Not just this incident, but any similar circumstance should never be visited upon anyone in their home surrounded by people who supposedly love them.
Just when I thought I could again live and have a good time my dreams get smashed, rubbed into the dirt, and I guess life will never seem the same again. Oh, I know that I am far from the first and will be far from the last to be ripped off by prospective new family, but this has hurt me far worst then I would have imagined as someone with certain knowledge that, if I'm lucky, I have only lost twenty to thirty years of my lifespan from the ravages of cancer, the permanent damage to every cartilaginous structure in my throat, the eternal pain in which I must live, the handfuls of drugs that damn near leave me comatose, multiple rounds of double pneumonia; I guess I just got cocky and figured it was time for my to get a break.

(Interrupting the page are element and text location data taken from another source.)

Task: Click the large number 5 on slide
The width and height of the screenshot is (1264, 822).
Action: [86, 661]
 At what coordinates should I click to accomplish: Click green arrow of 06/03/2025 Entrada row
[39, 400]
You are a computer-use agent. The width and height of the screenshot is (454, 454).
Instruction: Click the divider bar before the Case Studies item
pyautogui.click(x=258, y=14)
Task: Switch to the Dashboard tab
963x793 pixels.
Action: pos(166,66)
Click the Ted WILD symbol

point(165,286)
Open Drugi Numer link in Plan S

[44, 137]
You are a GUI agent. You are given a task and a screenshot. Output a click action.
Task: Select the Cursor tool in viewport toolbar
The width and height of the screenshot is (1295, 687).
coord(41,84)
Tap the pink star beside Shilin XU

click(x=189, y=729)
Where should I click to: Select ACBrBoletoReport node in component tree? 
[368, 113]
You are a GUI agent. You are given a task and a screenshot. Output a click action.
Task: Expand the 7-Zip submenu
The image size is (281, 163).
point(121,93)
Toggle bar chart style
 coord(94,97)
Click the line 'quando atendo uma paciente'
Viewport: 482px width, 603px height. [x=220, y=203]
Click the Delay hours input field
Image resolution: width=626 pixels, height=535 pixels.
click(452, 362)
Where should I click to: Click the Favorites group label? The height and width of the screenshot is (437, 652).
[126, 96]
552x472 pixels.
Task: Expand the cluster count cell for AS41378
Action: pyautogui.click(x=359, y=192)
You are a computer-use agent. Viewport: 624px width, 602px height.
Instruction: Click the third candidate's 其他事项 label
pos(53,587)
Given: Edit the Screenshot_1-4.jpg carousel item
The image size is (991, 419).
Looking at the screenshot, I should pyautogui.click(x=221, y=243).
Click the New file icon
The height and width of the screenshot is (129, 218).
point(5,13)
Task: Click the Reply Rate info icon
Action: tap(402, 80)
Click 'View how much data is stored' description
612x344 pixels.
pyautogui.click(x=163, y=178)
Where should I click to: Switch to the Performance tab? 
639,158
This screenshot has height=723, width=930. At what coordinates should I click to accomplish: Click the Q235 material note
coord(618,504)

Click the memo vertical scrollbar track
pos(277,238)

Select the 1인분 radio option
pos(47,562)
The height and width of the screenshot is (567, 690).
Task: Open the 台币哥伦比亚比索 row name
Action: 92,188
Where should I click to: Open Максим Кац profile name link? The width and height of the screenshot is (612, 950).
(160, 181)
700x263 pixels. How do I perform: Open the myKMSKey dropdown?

Well it's finally happened. My spirit is crushed, I must blind myself to that which I must see, and I once again must forfeit any right I may once thought I had to believe that life can be worthwhile living. If the thief had been truly in need, come to me to ask help, they would have gladly received my help if able.
By doing it this way he/she has proven themselves gutless cowards, broken further an already broken heart, broken the bounds of trust among purported future family members, and proven once again that it is easier to steal from someone who trusts them than to seek honest work and pay their own way in the real world. A real puke-faced coward all right.